At a basic level, tools like *-Exploit-Suggester are probably best seen as a bit of a Hail Mary, same with the enum scripts/binaries that are available.
If you are just running the scripts they return, you really will have to just try them all.
Often they generate a lot of noise you need to fine tune. Wherever possible it is better to do a more targeted, manual, assessment so you can get to the vulnerability you want to use, rather than have every possible suggestion.
As for specific questions (In a different order though)
And why did windows-exploit-suggester give so many false positives??
Because it is making suggestions. It is saying “this exploit might be possible” based on whatever the search string is using. It wont test them for you to see if they work.
Often it is as simple as saying “version X of software is running, here are the vulnerabilities for that version” - some will be patched, some will be down to configuration choices, some will be protected by compensating controls, etc.

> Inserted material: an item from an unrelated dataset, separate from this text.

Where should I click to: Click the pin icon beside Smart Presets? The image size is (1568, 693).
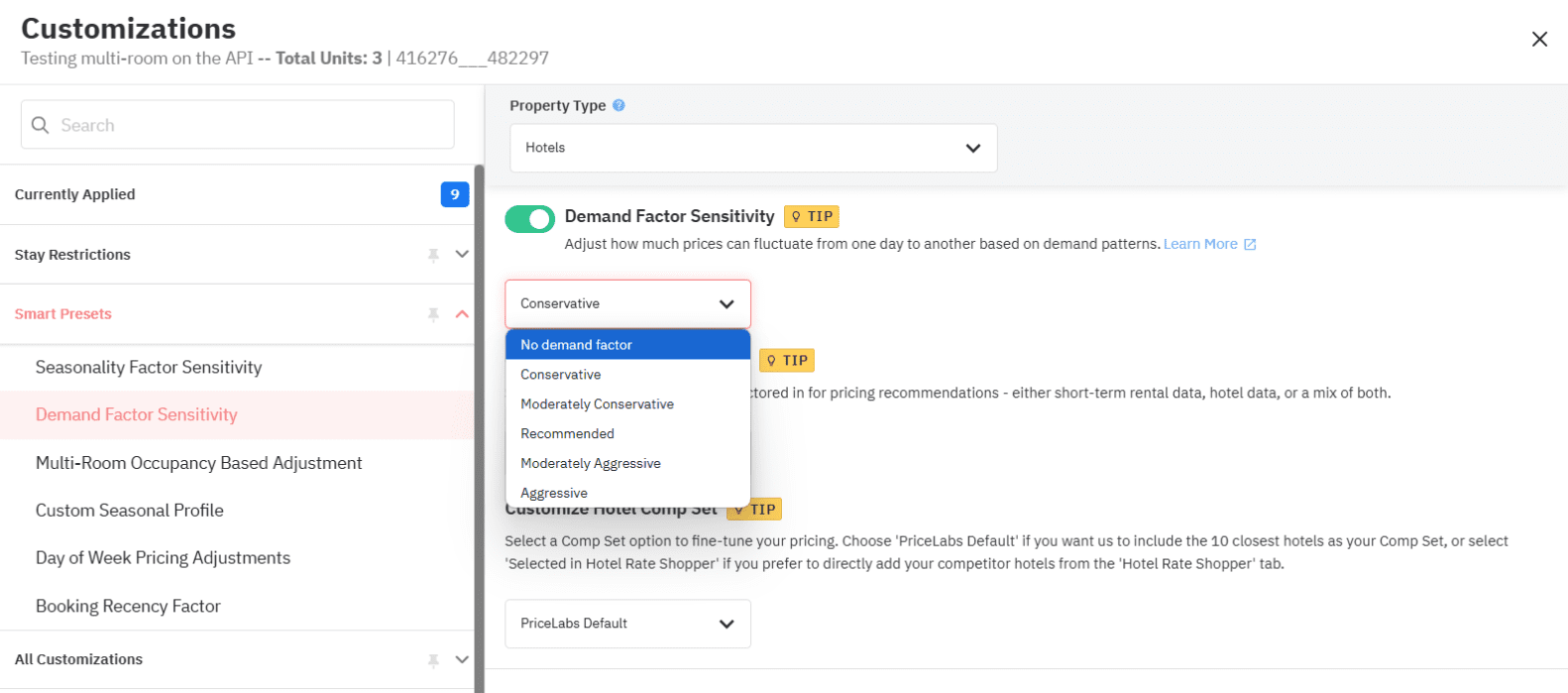[x=433, y=314]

And…can you ever be sure these are all false positives???
No.
So my question is, what is your methodology in this situation?

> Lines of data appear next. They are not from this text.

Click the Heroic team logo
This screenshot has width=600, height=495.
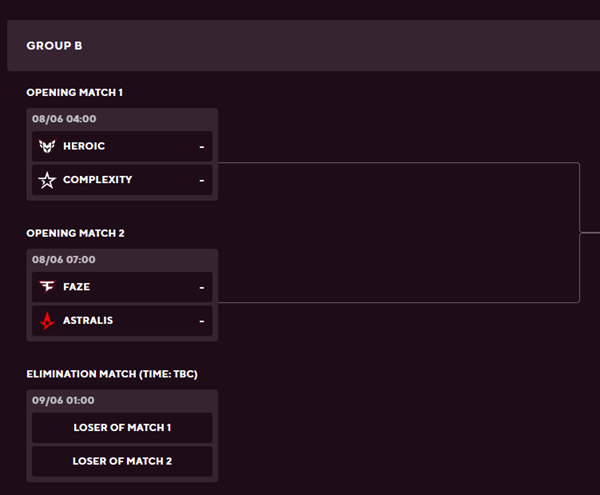point(47,146)
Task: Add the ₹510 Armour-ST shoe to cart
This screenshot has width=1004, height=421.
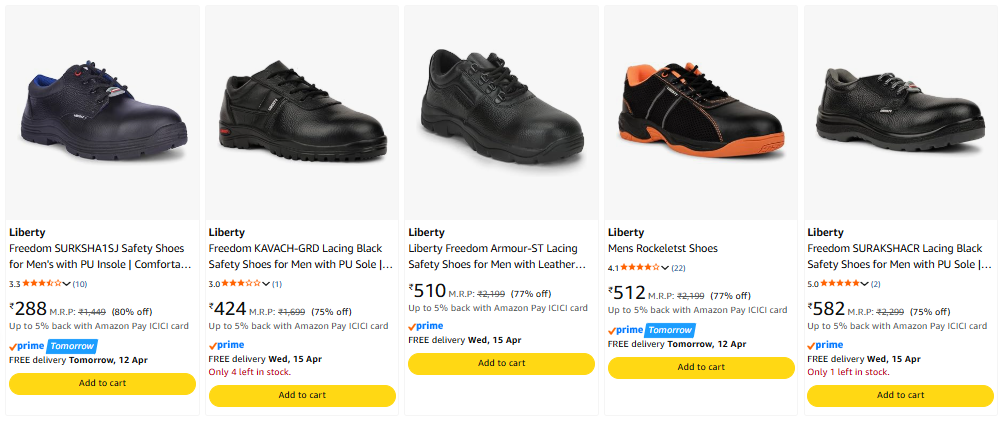Action: point(501,363)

Look at the results and decide which one is most likely to work, then work through the list to the one which looks least likely. There isn’t a magic short cut.

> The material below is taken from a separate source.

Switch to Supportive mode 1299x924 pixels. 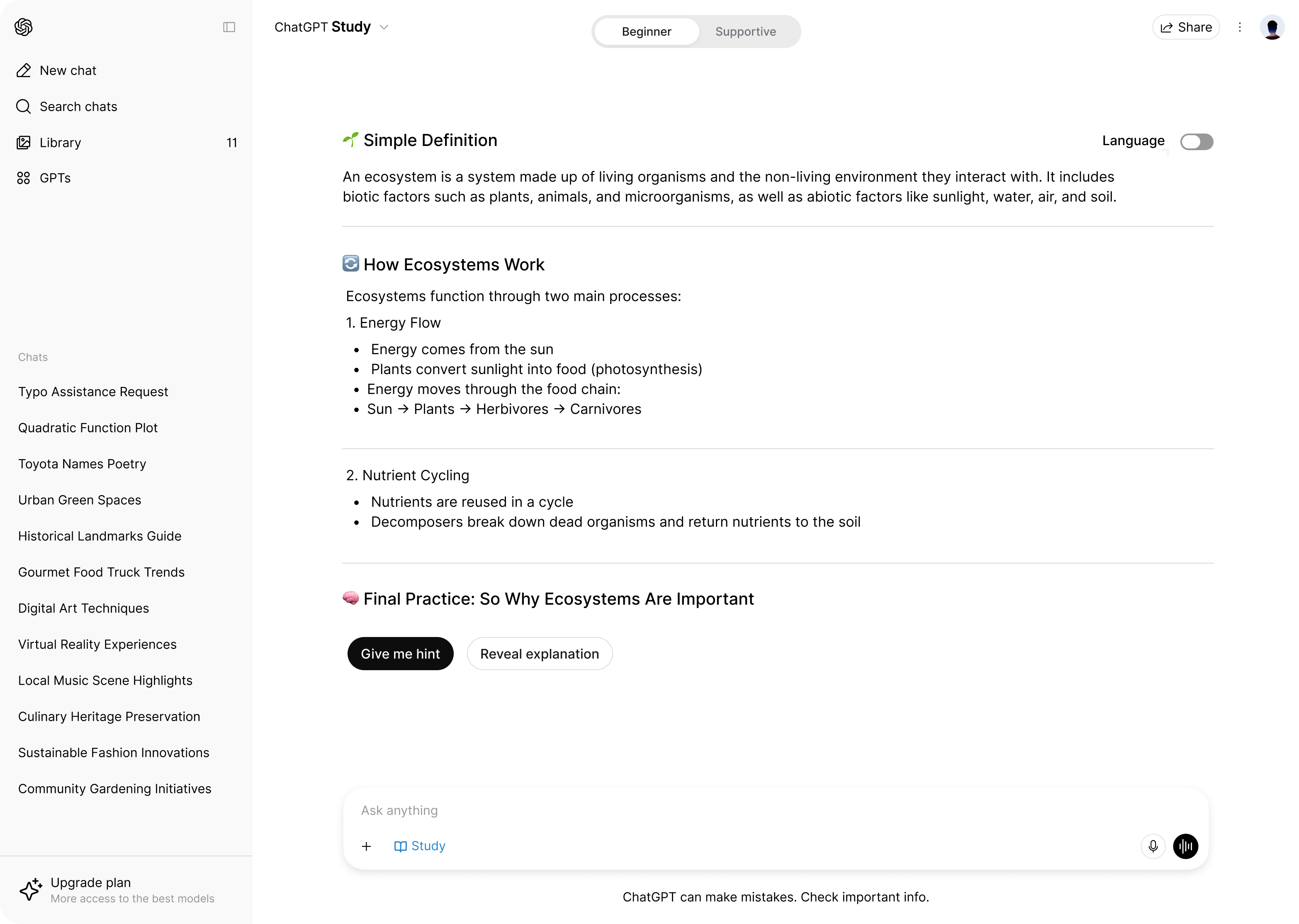point(745,32)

Sometimes you can discount some suggestions because they clearly wont work - for example they have a dependency you cant meet.
Using @0xdf’s great walkthrough as an example. Early on, the Searchsploit returns:
Microsoft IIS 4.0/5.0/6.0 - Internal IP Address/Internal Network Name Disclosure | windows/remote/21057.txt
Microsoft IIS 5.0/6.0 FTP Server (Windows 2000) - Remote Stack Overflow | windows/remote/9541.pl
Microsoft IIS 5.0/6.0 FTP Server - Stack Exhaustion Denial of Service | windows/dos/9587.txt
Microsoft IIS 6.0 - '/AUX / '.aspx' Remote Denial of Service | windows/dos/3965.pl
Microsoft IIS 6.0 - ASP Stack Overflow Stack Exhaustion (Denial of Service) (MS10-065) | windows/dos/15167.txt
Microsoft IIS 6.0 - WebDAV 'ScStoragePathFromUrl' Remote Buffer Overflow | windows/remote/41738.py
Microsoft IIS 6.0 - WebDAV Remote Authentication Bypass (1) | windows/remote/8704.txt
Microsoft IIS 6.0 - WebDAV Remote Authentication Bypass (2) | windows/remote/8806.pl
Microsoft IIS 6.0 - WebDAV Remote Authentication Bypass (Patch) | windows/remote/8754.patch
Microsoft IIS 6.0 - WebDAV Remote Authentication Bypass (PHP) | windows/remote/8765.php
Microsoft IIS 6.0/7.5 (+ PHP) - Multiple Vulnerabilities | windows/remote/19033.txt
You can probably eliminate the three DOS attacks as out of scope, the internal address/name disclosure as not helpful, which leaves 7. You might decide the FTP one isn’t relevant because we only have port 80 open.
This leaves the WebDAV attacks. Next, you could have a quick read of the exploit to see which is likely to be useful.
Sometimes you will need to read them all, and the links, to have an idea of what will work - but in the long term this is better than just working through the list, trying the exploits and hoping something will work. Apart from anything else, you need to know if it doesn’t work, why it didn’t work.
What if you didn’t see the churrasco route, wouldn’t the only option be to try harder by climbing down that rabbit hole a second time looking for something other than rabbits??
Well, what you are really asking is if you don’t find the correct route what options do you have? And really the answer is to just keep trying or give up.
If it is a CTF and you know there is going to be a vulnerability, then it is probably best to keep trying because there is a way in. Going back to @0xdf, there is a fairly good explanation of how the massive list is whittled down.
This is why people get better with practice. When you’ve done a lot of windows boxes, you will be used to the Potato exploits, although admittedly you’d need to do really old ones for Churrasco to spring to mind early on. You can’t shortcut experience.
If it is a real-world pentest, then it is slightly different in that you eventually run out of time so you have to decide early on when you should decide “it cant be done” and move on.
tl;dr - practice really helps because there isn’t a way to automate the detection well enough that you wont have a lot of false positives.